読書三昧(仮免) 禹歩の痛痒アーカイブ

乱読中年、中途と半端を生きる

ロラン・バルト『物語の構造分析』(花輪光訳 みすず書房 1979)

バルト選集の第一巻として、1961-71年のあいだに公表されたもののなかから本人が選んだ論考を訳してまとめた著作。バルト生前の翻訳書で。日本をテクストとして読み解いた『表徴の帝国』(1970)にも深く関係する、異端の学者としての存在表明、闘いの軌跡と示される、論文集成。

特権的な作品と作家に焦点を当てるのではなく、間テクスト空間に開かれた作品を可能な限り読みひろげていくことを提唱したバルト。

理想と現実とのあいだにあって、現実側の制限の哀れさを読者にひとしく思いおこさせながら、読み読まれ、終わりを持たずに拡がりゆくテクスト空間の、限定されることを否認した理想的思考世界の姿を描きだしているところは、いまでも尊い

現代の(《読みにくい》)テクスト、前衛的な映画や絵画を前にして、大勢の人が感じる《退屈》は、明らかに、読書が消費に還元されているせいである。退屈するということは、テクストを生産し、もてあそび、解体し、行かせることができないということだ。
(「作品からテクスト」より)

作品をイカせること。読者が作品を解放し、読者自身が解放される読みの境地。乱交というよりは、修行の果てにみる混濁のなかの全肯定の世界観に近いものであるろうか。
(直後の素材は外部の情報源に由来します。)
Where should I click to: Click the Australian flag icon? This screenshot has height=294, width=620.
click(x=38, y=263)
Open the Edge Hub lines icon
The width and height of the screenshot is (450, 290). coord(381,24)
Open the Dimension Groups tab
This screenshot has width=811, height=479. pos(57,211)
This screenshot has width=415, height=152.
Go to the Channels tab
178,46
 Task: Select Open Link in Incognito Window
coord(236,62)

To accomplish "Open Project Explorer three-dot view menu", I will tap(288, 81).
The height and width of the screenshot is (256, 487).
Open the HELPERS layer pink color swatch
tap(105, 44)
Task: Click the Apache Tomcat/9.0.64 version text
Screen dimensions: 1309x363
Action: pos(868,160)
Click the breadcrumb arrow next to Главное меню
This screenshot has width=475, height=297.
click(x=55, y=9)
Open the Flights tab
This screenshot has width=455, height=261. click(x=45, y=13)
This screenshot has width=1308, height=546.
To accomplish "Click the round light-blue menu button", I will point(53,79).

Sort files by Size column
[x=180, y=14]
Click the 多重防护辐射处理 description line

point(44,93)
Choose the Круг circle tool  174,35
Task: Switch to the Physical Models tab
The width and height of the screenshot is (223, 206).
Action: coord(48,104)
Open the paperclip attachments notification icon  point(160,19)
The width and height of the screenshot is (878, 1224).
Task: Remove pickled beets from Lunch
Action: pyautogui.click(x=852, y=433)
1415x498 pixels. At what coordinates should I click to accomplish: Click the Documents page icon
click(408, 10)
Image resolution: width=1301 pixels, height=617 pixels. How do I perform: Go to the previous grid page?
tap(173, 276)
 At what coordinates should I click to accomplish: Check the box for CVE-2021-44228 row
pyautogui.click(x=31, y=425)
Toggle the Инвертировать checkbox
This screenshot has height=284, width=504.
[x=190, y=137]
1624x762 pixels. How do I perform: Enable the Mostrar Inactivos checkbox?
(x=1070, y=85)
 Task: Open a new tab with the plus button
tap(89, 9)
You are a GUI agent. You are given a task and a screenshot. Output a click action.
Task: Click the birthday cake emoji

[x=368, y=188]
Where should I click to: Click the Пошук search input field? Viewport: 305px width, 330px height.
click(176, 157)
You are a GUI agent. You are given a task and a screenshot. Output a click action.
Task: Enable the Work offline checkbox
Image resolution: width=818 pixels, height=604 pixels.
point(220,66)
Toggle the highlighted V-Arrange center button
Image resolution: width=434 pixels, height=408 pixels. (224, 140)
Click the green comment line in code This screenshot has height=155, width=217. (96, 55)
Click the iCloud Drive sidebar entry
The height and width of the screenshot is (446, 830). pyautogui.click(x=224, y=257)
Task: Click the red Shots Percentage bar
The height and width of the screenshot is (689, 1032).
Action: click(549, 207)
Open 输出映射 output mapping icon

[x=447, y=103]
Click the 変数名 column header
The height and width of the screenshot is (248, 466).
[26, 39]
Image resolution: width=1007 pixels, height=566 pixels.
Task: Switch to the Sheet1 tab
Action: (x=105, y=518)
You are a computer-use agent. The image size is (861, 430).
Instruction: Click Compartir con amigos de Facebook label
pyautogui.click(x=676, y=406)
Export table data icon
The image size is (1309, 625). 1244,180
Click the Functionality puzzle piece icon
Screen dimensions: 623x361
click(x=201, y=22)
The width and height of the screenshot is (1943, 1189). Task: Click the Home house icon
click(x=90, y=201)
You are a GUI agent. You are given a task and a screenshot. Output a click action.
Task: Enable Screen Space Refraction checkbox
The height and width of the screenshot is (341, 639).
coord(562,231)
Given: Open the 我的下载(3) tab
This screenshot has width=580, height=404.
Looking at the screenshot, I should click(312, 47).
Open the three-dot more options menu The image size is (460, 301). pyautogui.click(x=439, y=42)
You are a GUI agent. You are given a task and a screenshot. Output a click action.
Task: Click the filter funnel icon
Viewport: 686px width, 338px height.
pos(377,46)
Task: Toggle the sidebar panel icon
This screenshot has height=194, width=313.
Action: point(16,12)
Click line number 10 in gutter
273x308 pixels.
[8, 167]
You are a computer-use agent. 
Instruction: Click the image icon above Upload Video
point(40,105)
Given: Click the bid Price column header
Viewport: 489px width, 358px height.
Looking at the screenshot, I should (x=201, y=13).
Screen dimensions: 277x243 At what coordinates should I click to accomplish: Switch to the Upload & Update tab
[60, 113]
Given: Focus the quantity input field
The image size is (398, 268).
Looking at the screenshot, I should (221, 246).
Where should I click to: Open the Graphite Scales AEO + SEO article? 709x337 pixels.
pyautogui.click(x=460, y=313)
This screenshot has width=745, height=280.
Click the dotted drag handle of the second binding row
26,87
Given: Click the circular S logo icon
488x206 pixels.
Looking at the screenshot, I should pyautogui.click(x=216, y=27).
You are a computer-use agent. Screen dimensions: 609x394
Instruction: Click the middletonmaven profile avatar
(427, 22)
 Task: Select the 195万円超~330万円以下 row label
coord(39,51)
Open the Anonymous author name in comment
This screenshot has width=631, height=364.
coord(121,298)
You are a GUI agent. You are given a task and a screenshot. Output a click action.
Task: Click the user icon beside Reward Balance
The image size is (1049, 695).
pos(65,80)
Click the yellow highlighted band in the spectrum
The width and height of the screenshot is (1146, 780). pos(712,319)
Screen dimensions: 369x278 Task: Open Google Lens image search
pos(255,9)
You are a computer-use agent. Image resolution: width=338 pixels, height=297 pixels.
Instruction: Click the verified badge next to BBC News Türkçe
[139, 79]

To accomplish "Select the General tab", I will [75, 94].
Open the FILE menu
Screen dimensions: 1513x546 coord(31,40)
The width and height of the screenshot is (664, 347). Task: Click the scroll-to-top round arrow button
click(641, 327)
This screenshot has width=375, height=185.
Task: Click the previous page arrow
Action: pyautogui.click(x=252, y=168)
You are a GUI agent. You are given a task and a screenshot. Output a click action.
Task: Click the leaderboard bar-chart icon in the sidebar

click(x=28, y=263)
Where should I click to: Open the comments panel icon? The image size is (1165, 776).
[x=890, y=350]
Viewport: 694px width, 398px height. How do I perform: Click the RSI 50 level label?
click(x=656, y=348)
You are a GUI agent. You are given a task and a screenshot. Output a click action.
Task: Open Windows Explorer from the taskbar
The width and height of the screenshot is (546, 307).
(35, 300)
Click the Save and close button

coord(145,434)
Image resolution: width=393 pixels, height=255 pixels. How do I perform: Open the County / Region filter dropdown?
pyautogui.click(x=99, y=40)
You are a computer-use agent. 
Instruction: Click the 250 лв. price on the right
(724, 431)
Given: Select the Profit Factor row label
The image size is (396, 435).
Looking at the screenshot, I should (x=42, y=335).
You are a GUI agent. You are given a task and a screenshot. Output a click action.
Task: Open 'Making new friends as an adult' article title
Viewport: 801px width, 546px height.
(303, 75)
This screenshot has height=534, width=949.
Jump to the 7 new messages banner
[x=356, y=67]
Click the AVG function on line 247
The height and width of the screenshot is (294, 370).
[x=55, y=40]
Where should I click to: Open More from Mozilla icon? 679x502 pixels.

文芸作品を読み続けていると、早漏は遅漏に変わってくるが、先人の言を見ると、相手をイカせたかどうかがが何より問題であるとされていることに気づく

あるテクスト上で最善を尽くして己の新たな世界が垣間見えたか否か、同じ時を過ごした作品に自分が関わることで新たな輝きが生まれたかどうか。

本書の論考は理論的なものなので、イカせる相手については限定されていない。理論に感じるところがあれば、イカせる相手を特定して、己の技巧と存在をぶつけてみることが著者の望むところであるだろうと思う。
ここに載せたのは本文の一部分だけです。